Como podemos construir um futuro melhor?

A primeira coisa é perguntar: o que você valoriza? Como indivíduo, como família, como empresa. Faça uma lista — de verdade, escreva à mão — e veja se suas tecnologias e seu trabalho estão alinhados com esses valores. Se sim, ótimo. Se não, é hora de repensar. O mesmo vale para novas tecnologias como a IA: antes de adotar, pergunte-se: “isso está de acordo com meus valores? Melhora o que considero importante? Ou atrapalha?” E assim podemos refletir e melhorar.

Sendo bem otimista, talvez as pessoas percebam se estão sendo as mesmas online e offline, porque às vezes alguém é muito gentil pessoalmente, mas horrível nos comentários do YouTube, por exemplo. (Risos)

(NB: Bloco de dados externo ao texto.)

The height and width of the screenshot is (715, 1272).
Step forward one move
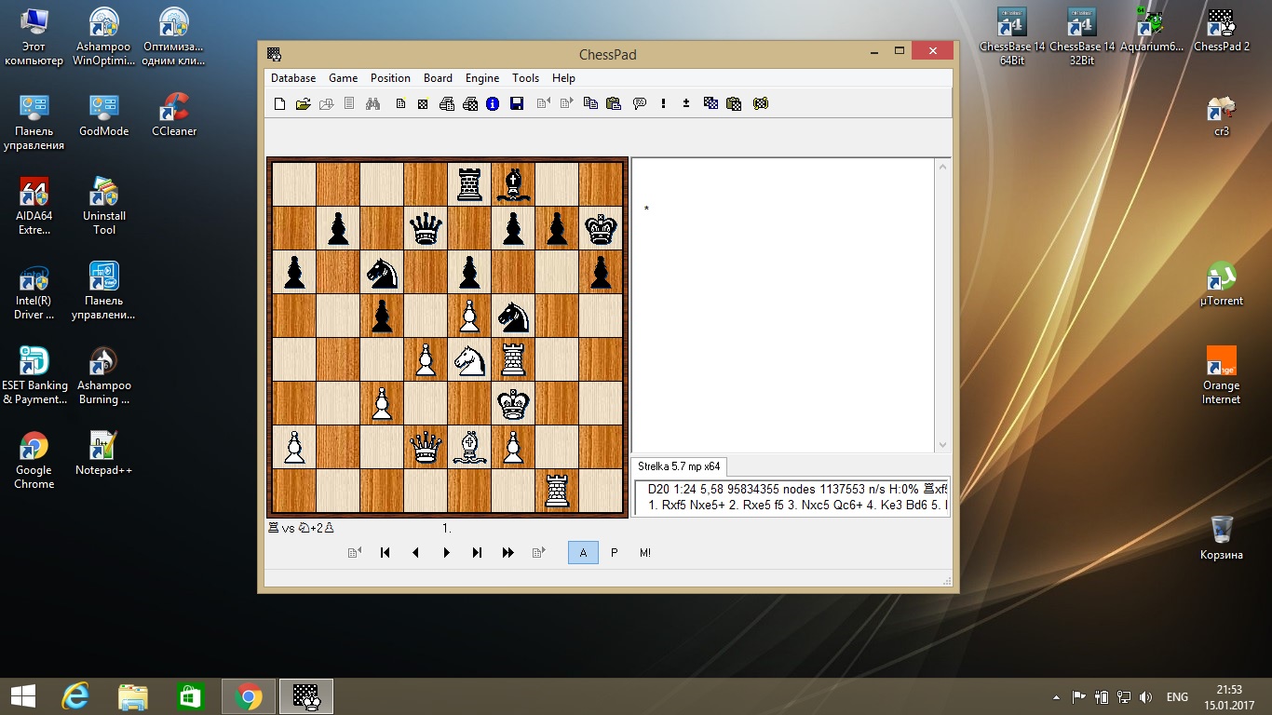coord(446,552)
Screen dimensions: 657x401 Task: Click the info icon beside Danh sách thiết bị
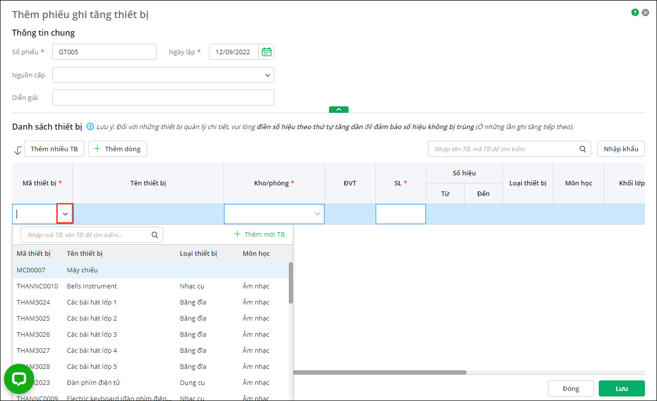(x=90, y=127)
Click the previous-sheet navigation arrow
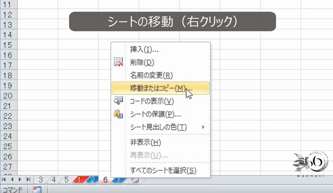Image resolution: width=333 pixels, height=193 pixels. [12, 180]
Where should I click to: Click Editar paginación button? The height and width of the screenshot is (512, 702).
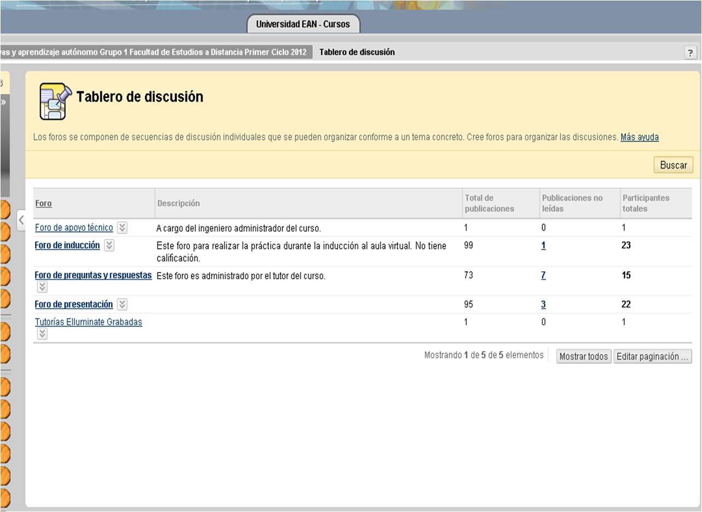click(652, 356)
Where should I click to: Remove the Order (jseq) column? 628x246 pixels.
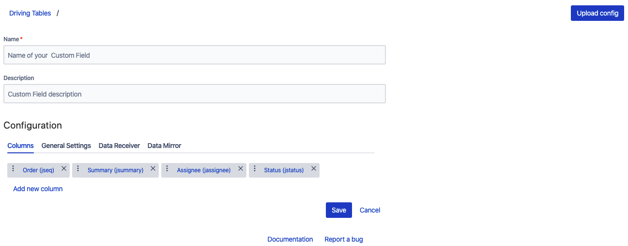click(64, 169)
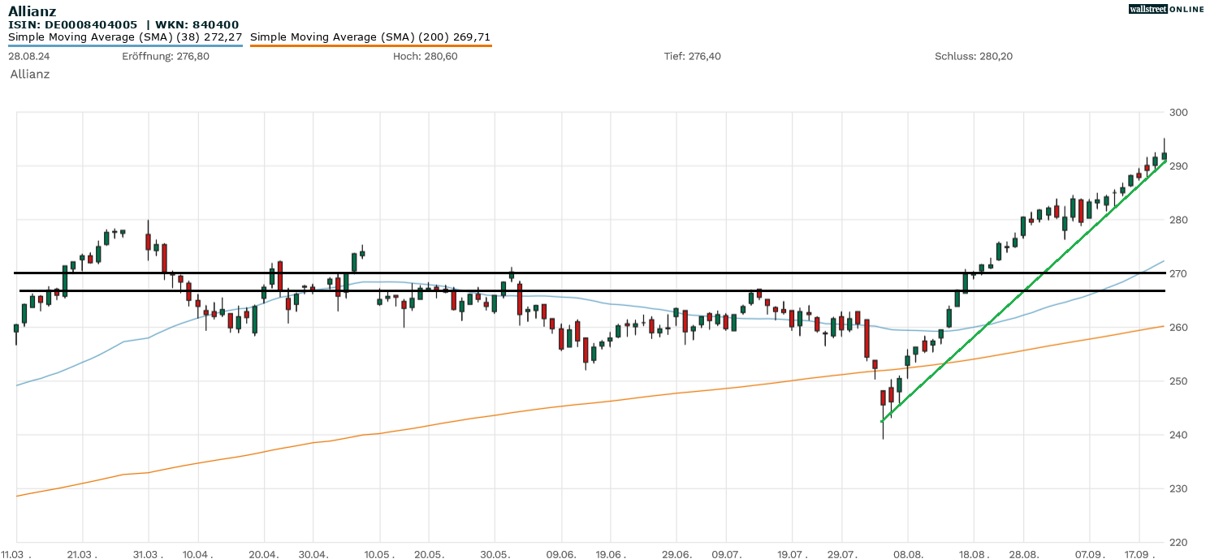The image size is (1210, 559).
Task: Click the wallstreet ONLINE logo
Action: click(x=1166, y=9)
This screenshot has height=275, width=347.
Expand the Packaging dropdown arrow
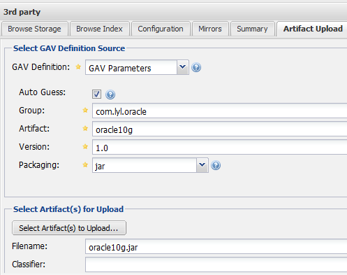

Mas isso acontece porque o “você” online é só uma fração de quem você é de verdade — e nem sempre a melhor fração. O que valorizamos como humanos é a experiência completa, e isso não acontece na tela do celular que seguramos por dez horas por dia. Se quisermos ser honestos, precisamos reconhecer isso — e, mesmo que não seja o caminho mais fácil, é o mais humano.